Location OS Landranger sheet 81

NU 061098 NU 052099

How to get there The "Old" Castle is in Thrunton Wood.The "New" close to Callaly Village. Leave A697 on minor road for Whittingham Village take minor road south west.

The first Castle built by the Callaly's may have been a site 650 yards North of the house where there are traces of a motte and baily Castle.

The "Old" castle is visited in Thrunton walk 2

This is a really peaceful corner of Northumberland.

Old Callaly Castle

It is considered that an Iron age fort on Castle Hill was adapted by the Callaly family as the location for their Castle

New Callaly Castle

The Claverings 1670's House extended in 1890

The "New" Castle is a Mansion house used as Private apartments there is no public access. The pictures shown here were from permission granted. With thanks NBM.
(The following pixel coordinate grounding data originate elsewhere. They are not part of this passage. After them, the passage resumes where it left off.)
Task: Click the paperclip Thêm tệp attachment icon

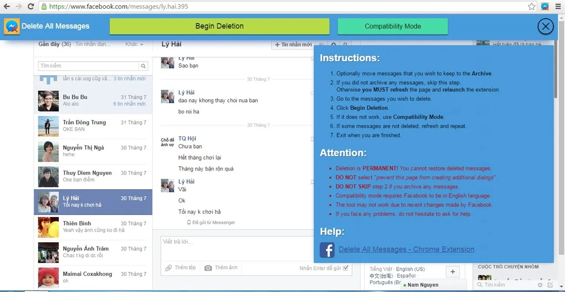Action: 168,268
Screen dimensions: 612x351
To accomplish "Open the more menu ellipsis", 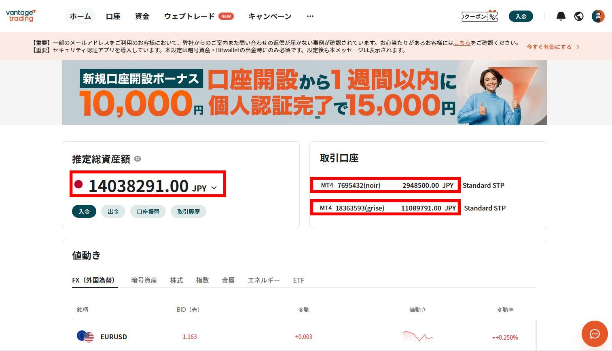I will tap(310, 16).
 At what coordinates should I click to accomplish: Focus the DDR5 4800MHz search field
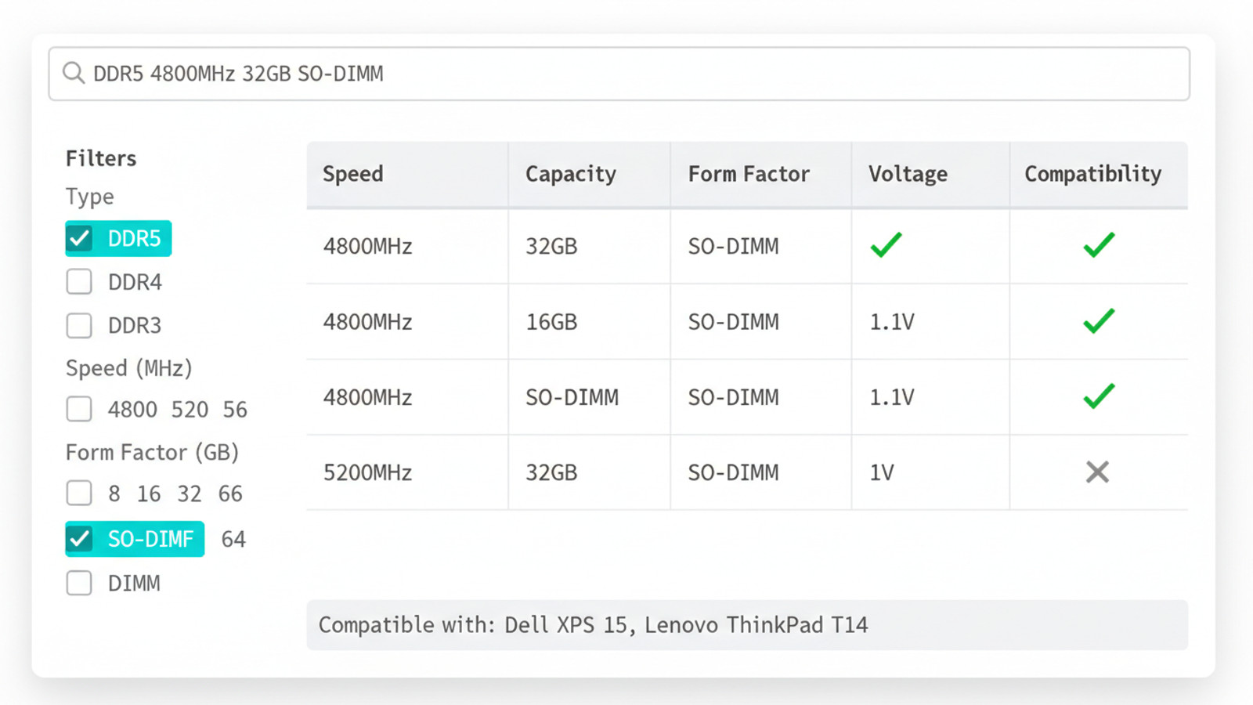627,74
Its always good to see old walls being refurbished and this is a great example of the skill on the roadside between Whittingham and Callaly


Old NU 052099/Traces/Access

The Callaly family are thought to have adapted an oval Iron Age Fort into a Castle in the 12th Century. This site is on Castle Hill. PastScape records as "A small multivallate hillfort of Iron Age date surviving as an earthwork." To some it is considered that the work was never finished, perhaps this having been a more peaceful period or due to the family's finances. This was not the first location for what was perhaps a castle in the area for there are earthworks to the north of the present house on the opposite side of the Callaly Burn at NU 052105 these may be the remains of a Motte & Bailey Castle.
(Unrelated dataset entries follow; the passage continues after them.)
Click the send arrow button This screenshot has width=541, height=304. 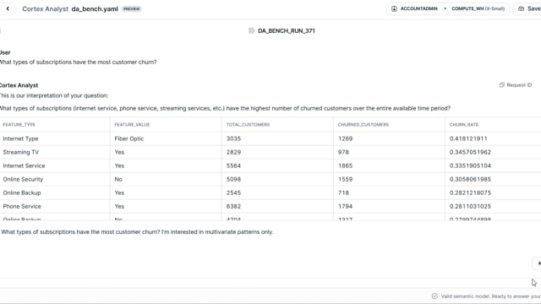click(538, 263)
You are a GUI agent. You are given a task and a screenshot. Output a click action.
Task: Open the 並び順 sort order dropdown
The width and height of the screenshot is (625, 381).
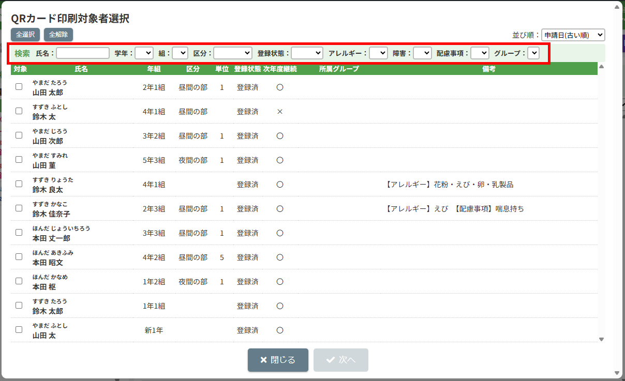point(573,35)
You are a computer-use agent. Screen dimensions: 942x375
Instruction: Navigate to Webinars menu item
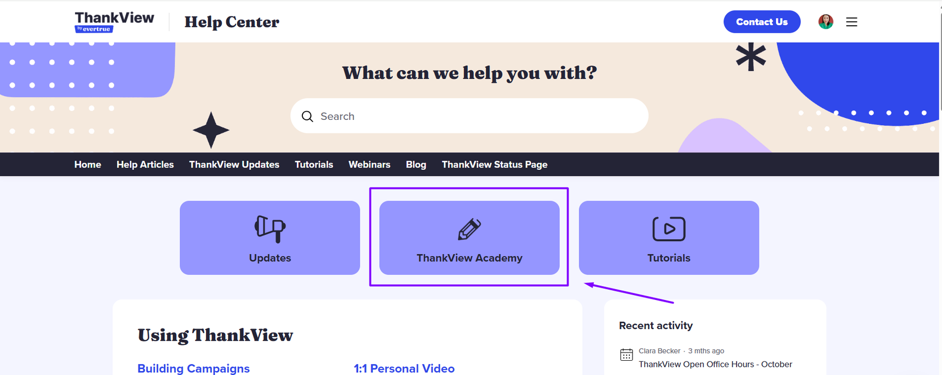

New NU 061098/traces/No Access

Built on what is locally known as Shepherd's Shaw. The C17 to early C19 country house, incorporates the medieval C12 pele-tower which forms the west wing. Outstanding internal and external architecture of several periods.

The move to this site from Castle Hill has a story which some considered supernatural, but in Frank Graham's " The Castles of Northumberland" is quoted the 1862 story by George Tait in the Alnwick Mercury that the Lord of Callaly commenced to build the castle on the hill but his Lady preferred to live in the vale. He stubbornly continued to build his castle and she having failed to persuade him, resorted to the superstitious feelings of the age. One of her servants dressed as a boar would nightly climb the hill and pull down all that had been build in the day. It was soon whispered that spiritual powers were opposed to the work and when the lord had the work watched one night, the prospect of the boar had become so great that when it emerged from the wood his men beheld a monstrous animal of great power. The boar cied out among the tumbled stones "Callaly Castle built on the hight,/Up in the day and down in the night,/Builded down in the Shepherd's Shaw/ It shall stand for aye and never fa'". Needless to say the work on Castle Hill was abandoned.